Catió #1

Catió #1

O Centro de Educação Especial e Terapêutica [ou As várias formas dos Oásis]

Os oásis podem ter várias formas. Podem ser água, abrigo, paz, sorriso ou abraço. Independentemente de como se apresentam, todos têm um ponto em comum: discretizam o espaço, dividindo o contínuo em locais bem definidos. Num curioso paradoxo, um dos factores mais importantes para a definição do oásis é o local onde se encontra. 
A “Na Rota dos Povos” iniciou o funcionamento do seu Centro de Educação Especial e Terapêutica (CEET) em Catió, cidade que fica no sul da Guiné-Bissau. Neste oásis, 40 crianças com diversidade funcional passarão a ter apoio nas vertentes do diagnóstico e tratamento, da educação e da alimentação. Muitas destas crianças tiveram, até ao momento, uma vida muito isolada. Crescer isolado, é colocar-nos de lado. É nascer ponte, mas sem tocar as margens.

A educação é a ferramenta que permite rasgar os terrenos mais áridos e irrigar as zonas adjacentes. Neste processo, o Doutor Rúben Almeida, especialista em reabilitação e a Terapeuta Carolina Mouta tiveram um papel muito importante, partilhando o seu conhecimento à equipa que irá acompanhar as crianças. Tive a honra e a felicidade de ouvir a primeira aula do Doutor Rúben, onde aprendi um grande conjunto de lições. A minha formação como professor, faz-se sempre quando me coloco como aluno. 
O primeiro sorriso de uma criança é um dos principais marcos do seu estado de desenvolvimento, mas conseguir sorrir, não implica que seja possível fazê-lo. Vivemos num mundo em que demasiadas crianças têm poucos motivos para sorrir. Nada é mais importante do que o sorriso das crianças. O CEET pretende fazer sorrir e reforçar que todos os sorrisos são importantes.

 
A capacidade de fixar alguém com o olhar é outro momento muito importante, mas torna-se impossível fixar alguém que não fica. Demasiadas mães morrem durante o parto em todo o mundo, e em especial em Catió, de complicações que poderiam ser evitadas. Infelizmente, conhecemos muito bem estes números. A “Casa da Mamé”, outro dos grandes oásis da “Rota”, acolhe, neste momento,19 crianças que a mãe morreu no parto.

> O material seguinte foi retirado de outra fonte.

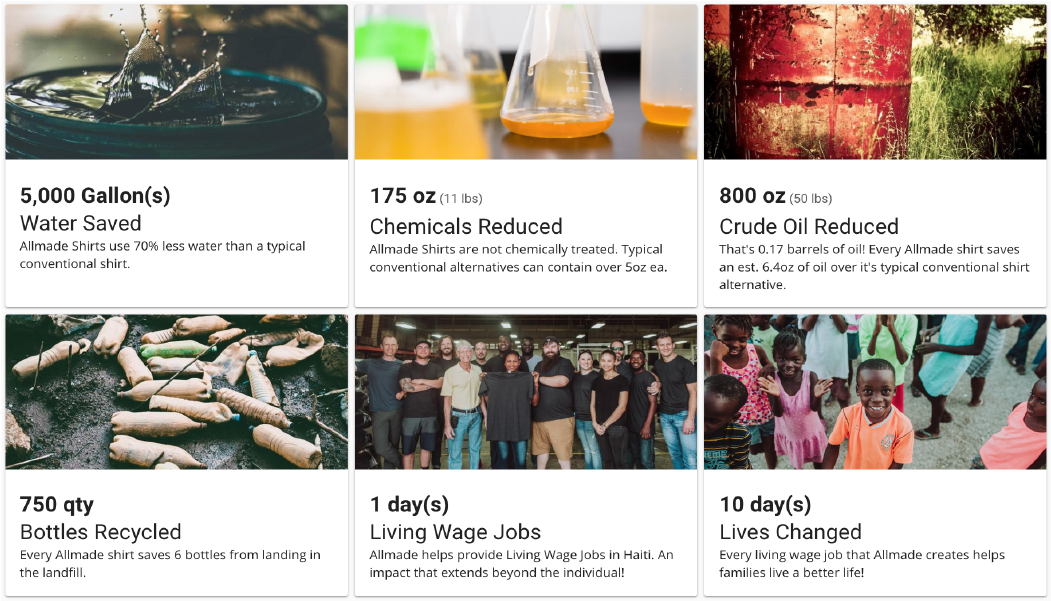Click the '750 qty' figure

(57, 505)
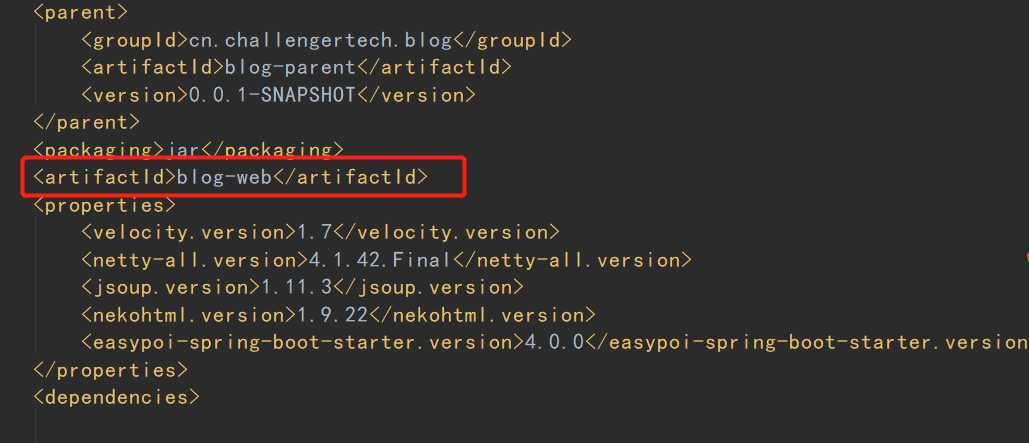Select the 0.0.1-SNAPSHOT version value
Image resolution: width=1029 pixels, height=443 pixels.
tap(272, 95)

No CEET, os espelhos são essenciais para o trabalho de recuperação porque nos permitem perceber a nossa postura incorrecta. Fiquei a pensar que precisamos de espelhos para as nossas acções, sem nos deixarem esquecer as nossas fragilidades e a beleza que há em todos nós. É essencial facilitar experiências às crianças que, por uma diversidade de motivos, não tiveram a oportunidade de as ter. A terapia não muda o passado, mas muda o futuro, valorizando o único momento em que podemos actuar: o presente.

 
Dentro de cada um de nós também existem oásis. Vivemos procurando momentos marcantes, mas prendemo-nos em momentos mais fáceis de identificar. Normalmente os primeiros, mas os últimos momentos poderão ainda ser mais marcantes. O problema é que raramente sabemos quando ocorrem. Quando será o último abraço a uma pessoa querida, a última vez que visitamos uma cidade ou um amigo?

O grande oásis da nossa vida é o presente e é apenas sobre podemos actuar, mas é essencial lembrar-nos da nossa finitude e que sem a contemplação, nada é belo. Procuremos a beleza que há em todos nós. Na diferença, mas em igualdade.